Between 1897 and his death, De Carranza was credit for his contributions in the Spanish magazine "El mundo naval ilustrado". Later in April 1897, he received command of the gunboat Diego Velázquez which was located in Cienfuegos where he carried out several convoy escort services with troops and supplies along the southern Cuban coast, circumventing the American blockade which was at great risk given the negligible military value of the naval forces under his command compared to the vastly superior American forces. On June 1, 1898, he entered Cienfuegos, evading enemy surveillance once more. He was at said base, when on June 13, 1898, he was ordered to go out to reconnoiter a steamer near the port, thinking that it was a ship breaking through the blockade known as the Purísima Concepción. Prepared for the worst and after disembarking the wooden objects and defending the crews with sacks of coal, the Diego Velázquez left the port.

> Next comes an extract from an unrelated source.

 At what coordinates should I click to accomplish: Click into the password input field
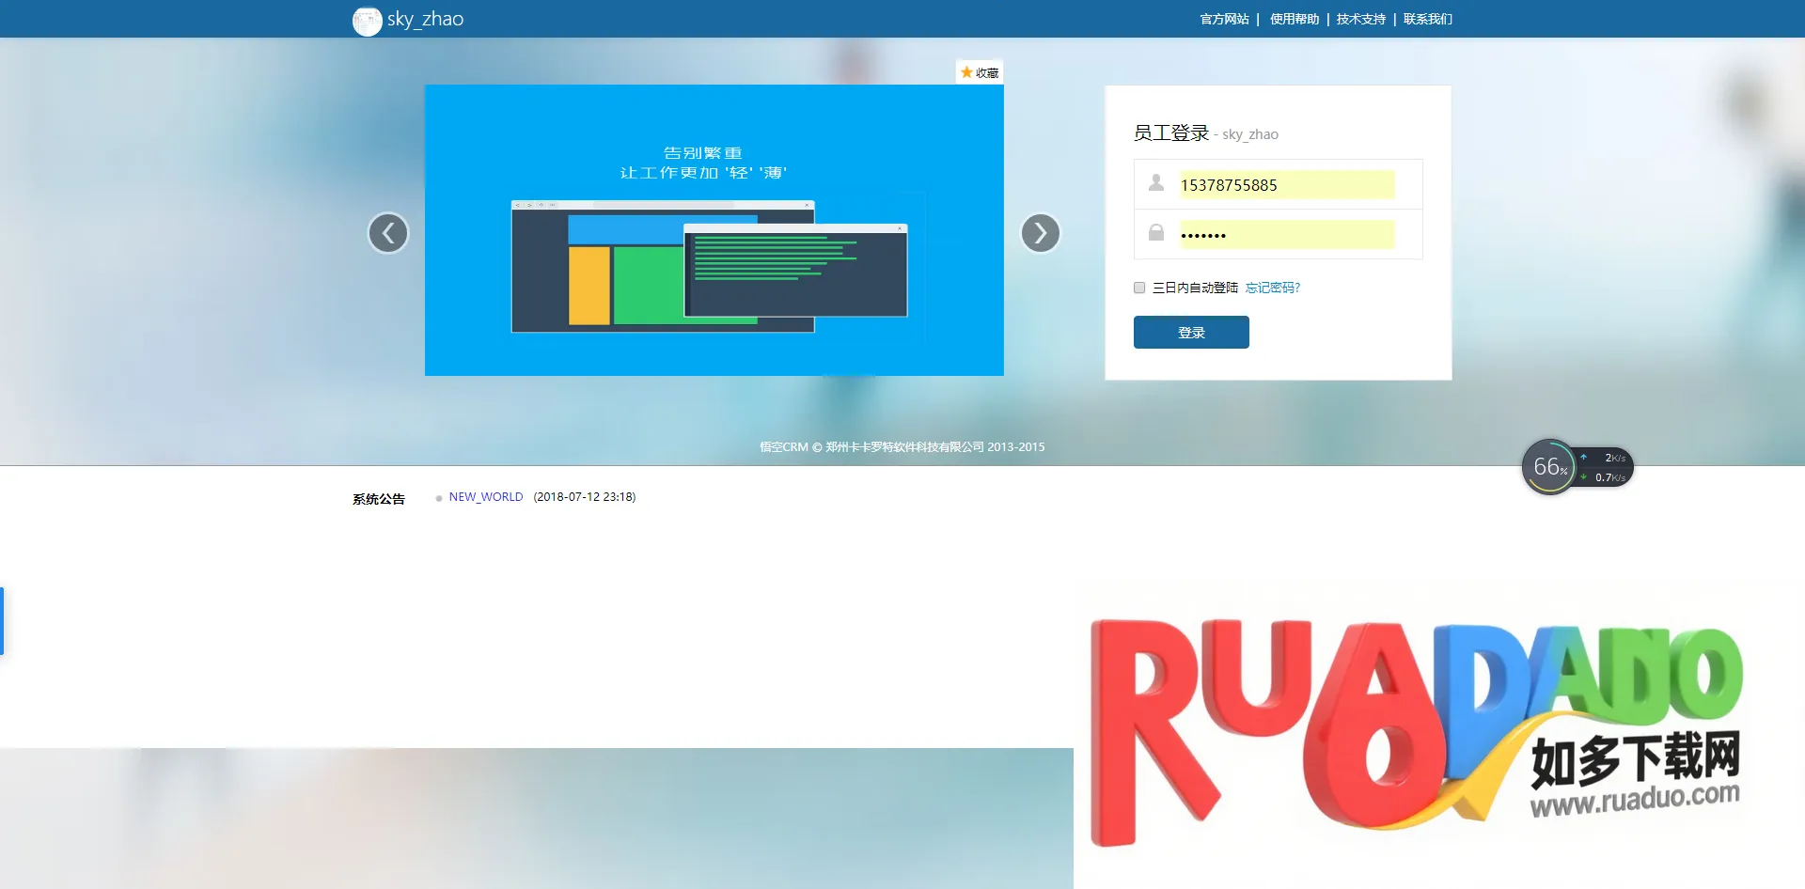point(1286,235)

Despite the American forces outnumbering the Spanish, De Carranza took advantage of the shorter turning radius of his gunboat to always fire upon the smallest possible target and use most of his cannons and prevent the enemy from doing so. After 69 minutes, the Diego Velázquez re-entered Cienfuegos after having fired 193 projectiles, some of which visibly hit their targets, causing a small fire to their enemy, several casualties and causing them to suspend fire for a few moments. On her part, the gunboat had also received some impact, causing six injuries. De Carranza would later head out again, this time together with the boats Lince and Cometa which caused the to withdraw. The small gunboat would give a fiecrce fight to the point where the American Commander Willard H. Brownson mistook it for the Galicia, a ship nearly three times larger than the Diego Velázquez.

The next day, De Carranza gave the following address to his crew:

Never forget June 13, 1898; God was with us; educate your children in sentiments of devotion to duty, blind faith in discipline and enthusiastic love for the Fatherland; it is loyal advice given to you by your grateful Commander.

==Death and Burial==
After the war had concluded, the Diego Velázquez would set sail to the French overseas department of Martinique as part of its return journey to the Spanish mainland but the gunboat wouldn't make it as around this time, the ship was sold to the Venezuelan Navy and De Carranza would die on February 5, 1899, while at Fort-de-France from declining health. He would have a funeral there with most of the stores closing that day out of respect. His remains would be reinterred by the Cabo Sillero to Ferrol on either June 23 or June 24 and be buried there.